20 Learning from Data

Author

Yun-Tien Lee

“In God we trust; all others bring data.” — W. Edwards Deming

“The goal is to turn data into information, and information into insight.” — Carly Fiorina

20.1 Chapter Overview

We will touch on how to use data to inform a model: fitting parameters, forecasting, and fundamental limitations on prediction.

20.2 How to learn from data

20.2.1 Understand the problem and define goals

Clarify objectives: What we want to achieve with the data (e.g., prediction, classification, clustering, or insight extraction).
Identify key metrics: Determine how success will be measured (accuracy, RMSE, precision, etc.).
Know the context: Understand the domain and business problem one is addressing to shape the data analysis process.

20.2.2 Collect data

Various data may be available in different formats. - Ensure data relevance: The data should be relevant to the problem. - Consider data quality: Collect data with high accuracy, completeness, and consistency.

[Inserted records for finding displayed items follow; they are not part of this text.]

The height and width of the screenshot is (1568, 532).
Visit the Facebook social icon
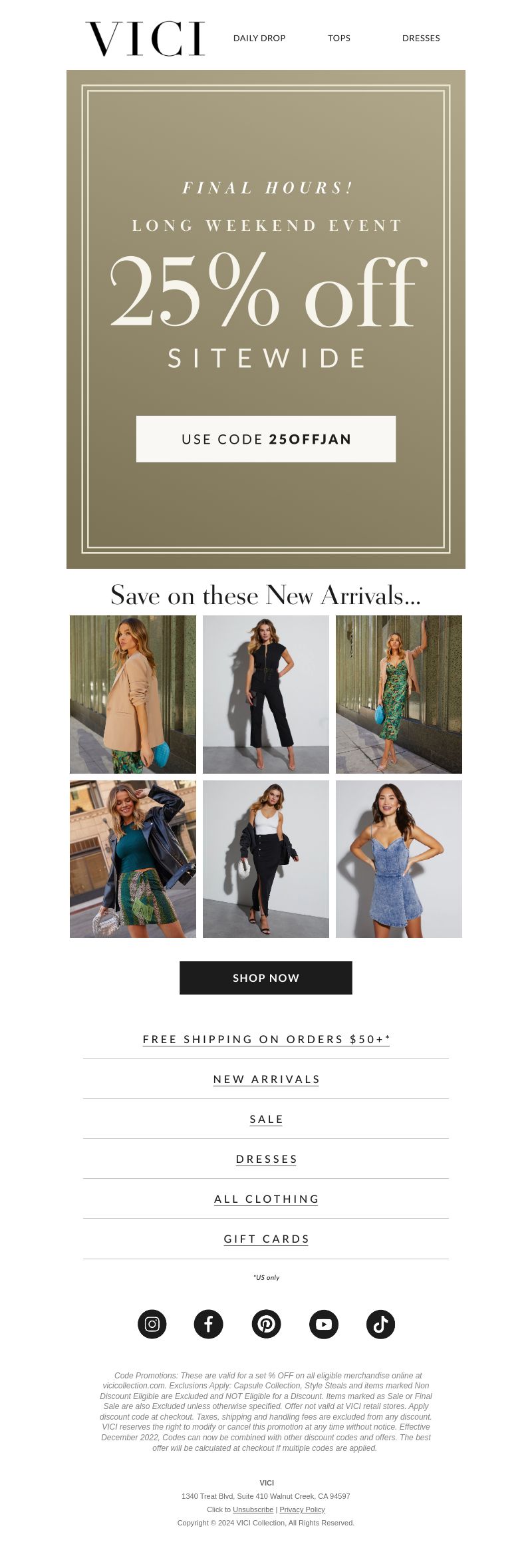point(208,1324)
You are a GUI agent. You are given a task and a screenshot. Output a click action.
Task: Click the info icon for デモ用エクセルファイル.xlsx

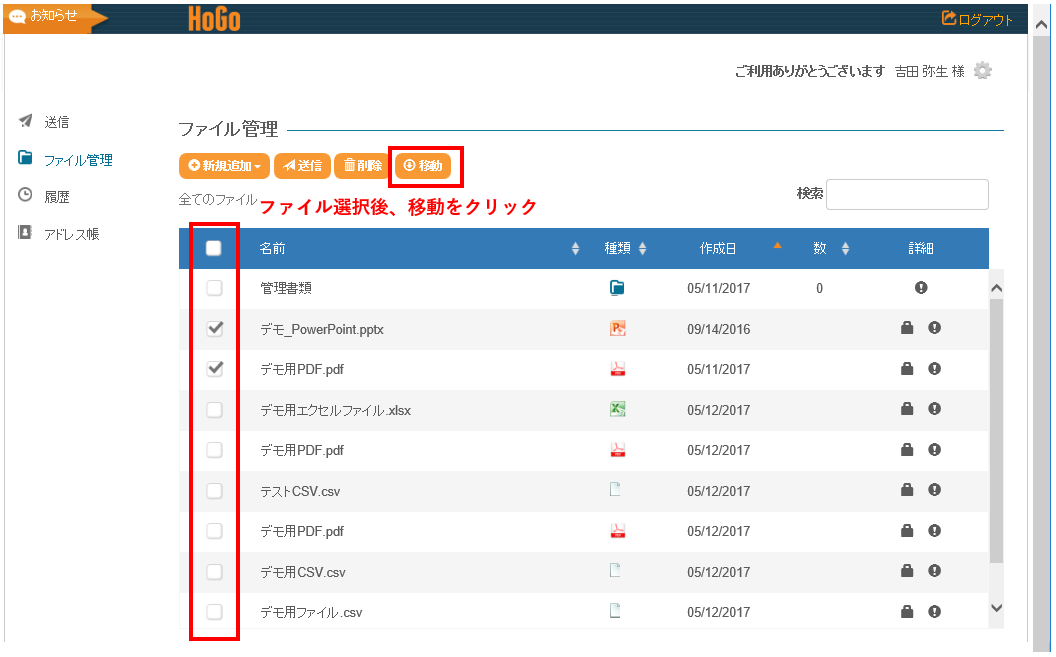(x=934, y=409)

20.2.3 Explore and preprocess the data

This involves data cleaning and preparation to ensure the dataset is suitable for analysis.

Handle missing data: We could impute missing values (mean, median, or KNN imputation), or drop rows/columns with excessive missing data.
Deal with outliers: Use statistical techniques (e.g., z-scores) to detect and remove or cap extreme values.
Feature scaling: Apply normalization or standardization to ensure features are on comparable scales (important for algorithms like SVM, K-means, etc.).
Encode categorical data: Use techniques such as: one-hot encoding for nominal data, or label encoding or ordinal encoding for ordered categories.
Data visualization: Use tools like Makie.jl to visualize distributions, correlations, and missing values.

20.2.4 Exploratory data analysis (EDA)

EDA helps discover patterns, relationships, and insights within the data. One can do the following, but not limited, to these analyses:

Summary statistics: Check mean, variance, skewness, and correlations between variables.
Visualize relationships: Use histograms, scatter plots, box plots, and heatmaps to identify trends and correlations.
Detect multicollinearity: Check correlations between independent variables (e.g., Pearson’s correlation matrix).

20.2.5 Select and engineer features

Feature selection and engineering help improve model performance by focusing on the most relevant information.

20.2.6 Choose the right algorithm or model

Depending on our problem type, choose appropriate algorithms for learning from the data:

Supervised Learning (with labeled data):
- Classification: Logistic regression, SVM, decision trees, random forests, or neural networks.
- Regression: Linear regression, ridge regression, or gradient boosting.
Unsupervised Learning (without labeled data):
- Clustering: K-means, DBSCAN, hierarchical clustering.
- Dimensionality Reduction: PCA, t-SNE, or UMAP.
Reinforcement Learning: Learn from interactions with an environment (e.g., Q-learning, Deep Q-Networks).

20.2.7 Train and evaluate the model

Split the data: Use either a train-test split (e.g., 80/20 or 70/30 split) or a cross-validation (e.g., k-fold cross-validation).
Fit the model: Train the model on the training set.
Evaluate the model: Use evaluation metrics appropriate to the task.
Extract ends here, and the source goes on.